Strange New Microbe Harvests Sunlight
Octopus Spring, an alkaline siliceous hot spring in Yellowstone National Park.
Credit: David M. Ward

Yellowstone's hot springs are known to harbor extreme creatures that paint the water shades of red, orange and green. Now scientists have discovered a new type of bacteria with light-harvesting antennae. 

The oddity among oddities adds to a short list of microbes that can transform light into chemical energy, a process called photosynthesis that's usually attributed to green plants and their chlorophyll.

The finding is detailed in the July 27 issue of the journal Science.

The bacteria, Candidatus Chloracidobacterium (Cab.) thermophilum, belong to the Acidobacteria phylum, which until now was not known to include any chlorophyll-producers. The addition means that six of 25 bacteria phyla now contain light-harvesting members.

"Finding a previously unknown, chlorophyll-producing microbe is the discovery of a lifetime for someone who has studied bacterial photosynthesis for as long as I have (35 years)," said lead study author Don Bryant of Penn State University.

Bryant and his colleagues spotted the bacteria in three hot springs in Yellowstone National Park—Mushroom Spring, Octopus Spring and Green Finger Pool—which are located not far from the Old Faithful Geyser.

Along with fellow light-harvesting microbes called cyanobacteria, the newbies dwell near the surface of bacterial mats, where light and oxygen are plentiful. Temperatures there soar from 122 to 151 degrees Fahrenheit (50 to 66 degrees Celsius).

The scientists sequenced DNA from the cells of the bacteria, focusing on two genes, one a crucial component of the protein-making machinery and the other a gene essential for converting light energy into chemical energy.

The bacteria sport light-harvesting antennae called chlorosomes, which each contain about 250,000 pigments.
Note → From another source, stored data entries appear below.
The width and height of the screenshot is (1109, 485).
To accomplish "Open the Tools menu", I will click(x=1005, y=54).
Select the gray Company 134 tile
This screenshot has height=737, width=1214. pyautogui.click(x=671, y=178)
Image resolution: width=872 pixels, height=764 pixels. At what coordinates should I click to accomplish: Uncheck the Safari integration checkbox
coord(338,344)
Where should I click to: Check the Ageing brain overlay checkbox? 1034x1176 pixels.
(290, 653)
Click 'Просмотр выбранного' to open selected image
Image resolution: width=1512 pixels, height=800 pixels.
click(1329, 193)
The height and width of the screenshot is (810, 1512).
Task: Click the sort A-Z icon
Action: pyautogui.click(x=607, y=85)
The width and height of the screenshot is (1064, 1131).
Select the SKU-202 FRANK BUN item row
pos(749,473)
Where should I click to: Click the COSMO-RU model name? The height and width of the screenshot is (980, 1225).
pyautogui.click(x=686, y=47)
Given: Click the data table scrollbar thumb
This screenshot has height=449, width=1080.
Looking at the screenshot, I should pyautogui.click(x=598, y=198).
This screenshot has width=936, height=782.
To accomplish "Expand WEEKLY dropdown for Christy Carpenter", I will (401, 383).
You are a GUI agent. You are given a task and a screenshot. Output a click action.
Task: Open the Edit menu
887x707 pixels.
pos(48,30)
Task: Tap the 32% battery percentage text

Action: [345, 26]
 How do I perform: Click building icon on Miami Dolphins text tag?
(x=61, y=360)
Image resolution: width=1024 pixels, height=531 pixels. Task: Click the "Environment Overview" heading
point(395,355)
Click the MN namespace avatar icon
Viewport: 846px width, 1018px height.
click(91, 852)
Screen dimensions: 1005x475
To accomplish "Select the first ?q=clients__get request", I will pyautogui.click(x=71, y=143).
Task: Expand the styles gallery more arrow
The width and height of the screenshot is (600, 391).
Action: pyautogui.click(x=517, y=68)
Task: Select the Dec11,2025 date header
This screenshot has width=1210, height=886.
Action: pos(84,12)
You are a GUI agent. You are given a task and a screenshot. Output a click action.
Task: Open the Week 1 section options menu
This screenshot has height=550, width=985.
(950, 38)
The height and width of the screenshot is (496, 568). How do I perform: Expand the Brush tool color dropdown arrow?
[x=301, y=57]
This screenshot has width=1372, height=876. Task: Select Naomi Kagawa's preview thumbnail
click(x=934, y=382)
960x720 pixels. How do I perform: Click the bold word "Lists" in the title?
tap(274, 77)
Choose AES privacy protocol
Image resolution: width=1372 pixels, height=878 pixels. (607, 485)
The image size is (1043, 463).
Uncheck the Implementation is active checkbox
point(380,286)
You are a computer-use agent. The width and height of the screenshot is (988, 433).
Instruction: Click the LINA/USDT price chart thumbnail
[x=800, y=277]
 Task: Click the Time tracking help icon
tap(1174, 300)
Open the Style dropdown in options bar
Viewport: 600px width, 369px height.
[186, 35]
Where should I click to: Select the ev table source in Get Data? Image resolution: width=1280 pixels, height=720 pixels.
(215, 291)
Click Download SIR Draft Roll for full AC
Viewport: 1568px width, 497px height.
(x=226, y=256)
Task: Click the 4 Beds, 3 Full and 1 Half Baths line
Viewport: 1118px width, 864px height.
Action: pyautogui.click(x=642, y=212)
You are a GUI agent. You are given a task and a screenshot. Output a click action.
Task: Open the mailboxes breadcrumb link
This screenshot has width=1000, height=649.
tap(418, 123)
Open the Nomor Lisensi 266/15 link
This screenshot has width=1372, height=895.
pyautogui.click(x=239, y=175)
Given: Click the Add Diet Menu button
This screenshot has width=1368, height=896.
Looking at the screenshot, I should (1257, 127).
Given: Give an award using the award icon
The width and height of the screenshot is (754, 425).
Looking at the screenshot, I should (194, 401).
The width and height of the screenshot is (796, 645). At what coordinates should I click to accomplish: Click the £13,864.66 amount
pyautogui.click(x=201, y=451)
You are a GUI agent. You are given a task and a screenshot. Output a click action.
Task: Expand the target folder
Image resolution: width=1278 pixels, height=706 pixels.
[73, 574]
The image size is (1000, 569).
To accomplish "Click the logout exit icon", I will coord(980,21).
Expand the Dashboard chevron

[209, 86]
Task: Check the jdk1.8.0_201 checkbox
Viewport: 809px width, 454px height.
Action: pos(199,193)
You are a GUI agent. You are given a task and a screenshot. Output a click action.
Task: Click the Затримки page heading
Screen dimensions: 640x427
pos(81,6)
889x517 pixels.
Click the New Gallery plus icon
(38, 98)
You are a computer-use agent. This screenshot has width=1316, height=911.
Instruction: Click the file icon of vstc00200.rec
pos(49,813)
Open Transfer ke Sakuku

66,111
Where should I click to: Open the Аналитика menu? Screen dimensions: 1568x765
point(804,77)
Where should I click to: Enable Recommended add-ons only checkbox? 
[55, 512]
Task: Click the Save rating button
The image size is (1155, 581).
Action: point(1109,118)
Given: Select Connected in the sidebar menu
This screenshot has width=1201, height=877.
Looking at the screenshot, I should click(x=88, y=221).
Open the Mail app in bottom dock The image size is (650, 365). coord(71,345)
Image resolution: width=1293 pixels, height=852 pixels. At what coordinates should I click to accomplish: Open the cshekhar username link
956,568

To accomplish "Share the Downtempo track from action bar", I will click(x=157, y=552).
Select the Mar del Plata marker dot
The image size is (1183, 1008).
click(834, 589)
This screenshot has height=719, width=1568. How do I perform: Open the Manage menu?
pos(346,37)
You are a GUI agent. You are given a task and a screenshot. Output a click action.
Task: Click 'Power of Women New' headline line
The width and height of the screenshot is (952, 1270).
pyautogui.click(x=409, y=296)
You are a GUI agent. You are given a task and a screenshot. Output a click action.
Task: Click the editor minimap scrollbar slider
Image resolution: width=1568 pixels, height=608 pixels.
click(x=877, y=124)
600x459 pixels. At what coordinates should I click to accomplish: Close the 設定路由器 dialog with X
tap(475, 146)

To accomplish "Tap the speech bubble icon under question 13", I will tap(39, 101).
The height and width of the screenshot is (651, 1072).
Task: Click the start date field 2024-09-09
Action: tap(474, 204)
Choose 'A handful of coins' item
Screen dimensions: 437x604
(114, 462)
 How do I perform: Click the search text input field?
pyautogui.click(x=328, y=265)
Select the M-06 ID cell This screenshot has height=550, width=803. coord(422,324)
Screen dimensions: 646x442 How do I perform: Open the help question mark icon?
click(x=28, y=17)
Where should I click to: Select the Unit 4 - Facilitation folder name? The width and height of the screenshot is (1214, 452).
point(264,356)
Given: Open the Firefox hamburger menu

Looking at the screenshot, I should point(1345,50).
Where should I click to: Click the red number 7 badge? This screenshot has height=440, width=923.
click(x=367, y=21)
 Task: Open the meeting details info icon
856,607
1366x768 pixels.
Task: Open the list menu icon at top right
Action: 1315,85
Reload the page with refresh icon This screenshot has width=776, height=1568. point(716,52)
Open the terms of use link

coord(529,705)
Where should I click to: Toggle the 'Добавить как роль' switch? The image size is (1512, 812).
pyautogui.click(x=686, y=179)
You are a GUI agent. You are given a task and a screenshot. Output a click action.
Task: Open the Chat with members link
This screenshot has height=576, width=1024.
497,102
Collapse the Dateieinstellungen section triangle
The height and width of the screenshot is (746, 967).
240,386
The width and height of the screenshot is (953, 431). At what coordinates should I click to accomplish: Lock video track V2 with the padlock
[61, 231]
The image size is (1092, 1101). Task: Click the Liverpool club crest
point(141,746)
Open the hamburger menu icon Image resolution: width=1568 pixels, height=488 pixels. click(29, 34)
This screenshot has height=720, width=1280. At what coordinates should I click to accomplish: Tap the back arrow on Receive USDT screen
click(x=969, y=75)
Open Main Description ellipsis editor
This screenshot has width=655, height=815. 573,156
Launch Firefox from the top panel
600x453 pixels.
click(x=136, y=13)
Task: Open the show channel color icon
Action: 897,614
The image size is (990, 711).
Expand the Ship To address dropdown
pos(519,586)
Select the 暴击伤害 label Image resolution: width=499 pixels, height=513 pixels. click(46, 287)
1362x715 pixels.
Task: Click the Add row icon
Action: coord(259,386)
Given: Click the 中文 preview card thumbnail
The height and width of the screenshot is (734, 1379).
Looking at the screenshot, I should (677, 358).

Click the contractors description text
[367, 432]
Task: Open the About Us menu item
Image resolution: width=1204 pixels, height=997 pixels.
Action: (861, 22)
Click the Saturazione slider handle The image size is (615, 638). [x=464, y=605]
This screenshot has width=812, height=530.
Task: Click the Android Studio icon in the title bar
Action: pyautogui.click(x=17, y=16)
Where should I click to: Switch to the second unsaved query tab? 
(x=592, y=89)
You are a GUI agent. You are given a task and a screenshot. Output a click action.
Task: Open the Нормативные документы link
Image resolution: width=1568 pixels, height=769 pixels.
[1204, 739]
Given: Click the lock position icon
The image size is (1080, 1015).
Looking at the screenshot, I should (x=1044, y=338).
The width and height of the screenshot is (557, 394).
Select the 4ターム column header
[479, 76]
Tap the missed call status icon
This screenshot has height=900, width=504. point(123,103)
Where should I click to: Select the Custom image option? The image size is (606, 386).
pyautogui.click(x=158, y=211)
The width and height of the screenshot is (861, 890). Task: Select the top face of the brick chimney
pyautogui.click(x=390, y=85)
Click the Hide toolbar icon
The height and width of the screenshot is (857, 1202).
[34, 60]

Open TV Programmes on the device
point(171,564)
Until now, the chlorophyll-packed structures haven't been found in any aerobic, or oxygen-tolerant, microbes. 

The team found the bacterium makes two types of chlorophyll, explaining how it can thrive alongside other species in microbial mats and compete for light with cyanobacteria.

"The closest relatives of Cab. thermophilum are found around Mammoth Hot Springs in Yellowstone and hot springs in Tibet and Thailand," Bryant said. "As we look more closely, we may find relatives of Cab. thermophilum in the microbial mats of thermal sites worldwide."